Но постановка вопроса о переоценке ценностей, о каком-то личном выборе путей, о личном усилии, о сознательном участии человека в борьбе добра и зла путем собственного преображения, и особенно — отрицание традиционных форм и требование «искать Иисуса Неизвестного и христианства будущего, христианства духа», казалось среднему эмигранту странным, своевольным и даже возмутительным делом.
В одной из своих статей в «Новом Русском Слове» Г. В. Адамович очень тонко заметил, что в личности Мережковского было нечто большее, чем то, что ему удалось выразить в его книгах.
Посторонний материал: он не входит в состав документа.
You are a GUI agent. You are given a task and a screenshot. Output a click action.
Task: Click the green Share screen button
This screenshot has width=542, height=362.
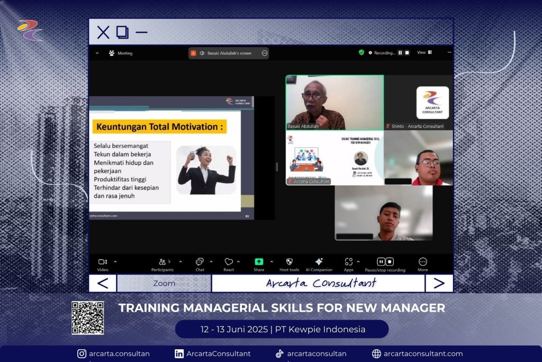click(x=259, y=262)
Именно поэтому умнейшая и очень острая З. Н. Гиппиус в какие-то самые важные моменты пассовала перед Мережковским, уступала ему, — она понимала, «что от некоторых слов его, от некоторых его замечаний или идей чуть ли не кружилась голова, и вовсе не потому, чтобы в них были блеск или остроумие, о, нет, а оттого, что они будто действительно исходили из каких-то недоступных и неведомы другим сфер. Как знать, может быть бездны и тайны были для него в самом деле родной областью, а не только литературным приемом?»